AG: Łatwo nie było. Sanders to olbrzym, ze dwa metry wzrostu. Wybieram tę walkę, bo dużo się w niej działo. No i wygrałem.
- W 1995 roku, też w Atlantic City, znokautował pan Samsona Po'uhę. To mniej znana walka, ale też bardzo dramatyczna. Jeden z pana trenerów, Roger Bloodworth, mówił mi o niej tak: "Po'uha to był wielki koleś, prawie 140 kg i potworny cios. Przed walką tłumaczyłem Andrew, że ten facet wygląda jak tłusty Hawajczyk, ale ma szybkie ręce. Andrew wszedł do ringu i położył go na deski dwa razy. Samson przetrwał i przywalił Gołocie tak, że obróciło go wokół własnej osi, prawie o 360 stopni. Andrew dostał też z byka, pękła mu skóra. W przerwie sędzia przyszedł do naszego narożnika i powiedział, że przez to rozcięcie przerywa walkę. Poprosiłem o jeszcze jedną rundę. Andrew przyłożył mu, Samson znowu wylądował na deskach". To był trudny pojedynek?

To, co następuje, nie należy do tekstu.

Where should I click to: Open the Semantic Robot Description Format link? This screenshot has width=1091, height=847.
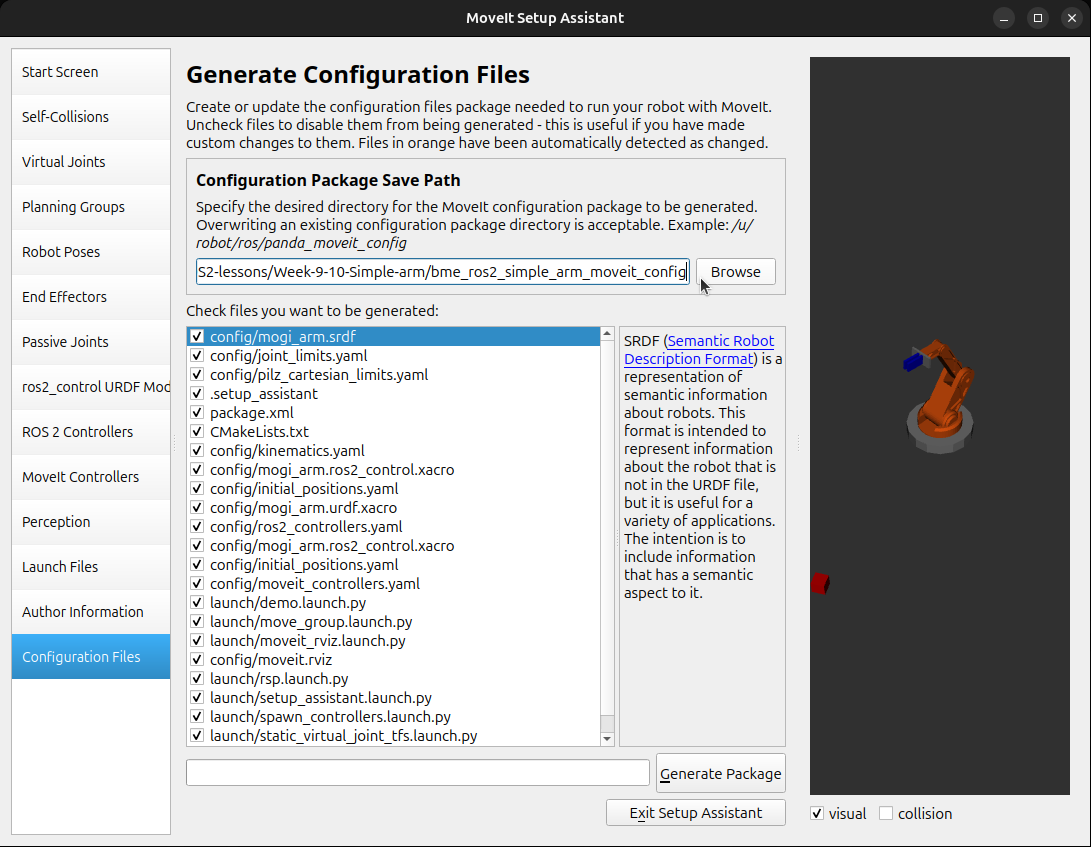pos(699,350)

AG: Bardzo. W trzech pierwszych rundach wszystko było OK. W czwartej tak mnie zmasakrował, że w głowie się nie mieści. Kurczę, dostałem w twarz 40 ciosów. Czterdzieści!!! Wyobrażasz to sobie?
- I stał pan. Nie próbował pan uciekać. Próbował pan za to go ugryźć.
AG: Bardzo dużo, bardzo mocno dostałem. Można to zobaczyć w internecie. Byłem zamroczony. Lou Duva, główny trener, mówi mi w przerwie, że teraz to muszę go znokautować. Jestem tak porozcinany, że nie ma szans, by to trwało długo, że nie dam rady wygrać na punkty. Ja na to: "yeah". Łatwo się mówi, kurczę. Ale ten Po'uha się do mnie zbliżył i dzięki temu go znokautowałem.
- Kto jest teraz najlepszym pięściarzem świata?
AG: A wiesz, że akurat o tym ostatnio myślałem? Najciekawszą osobą w boksie jest ten gość z Filipin. Pacquiao. Miło się go ogląda.
- Wybiera pan malutkiego Manny'ego Pacquiao? A nikt z wagi ciężkiej nie robi na panu wrażenia?
AG: Najlepszy jest Pacquiao, bije wszystkich naokoło. Najbardziej ekscytujący. Co z tego, że waży z połowę tego, co ci z ciężkiej. Jest super. Tak niewinnie wygląda, a leje wszystkich. Wygrał z Cotto. Widziałeś tę walkę? Rewelacyjna. Teraz pobił Mosleya. Nie ma lepszego boksera. Pacquiao umie wszystko.
- A kto jest najlepszym pięściarzem w historii?
AG: No Pacquiao chyba nie. Nie wiem. Trudno o jedno nazwisko. Każdy bokser jest inny, walczą w innych czasach. W takich klasyfikacjach wszystko ma znaczenie.
- Kiedyś powiedział pan, że George Foreman to był gość.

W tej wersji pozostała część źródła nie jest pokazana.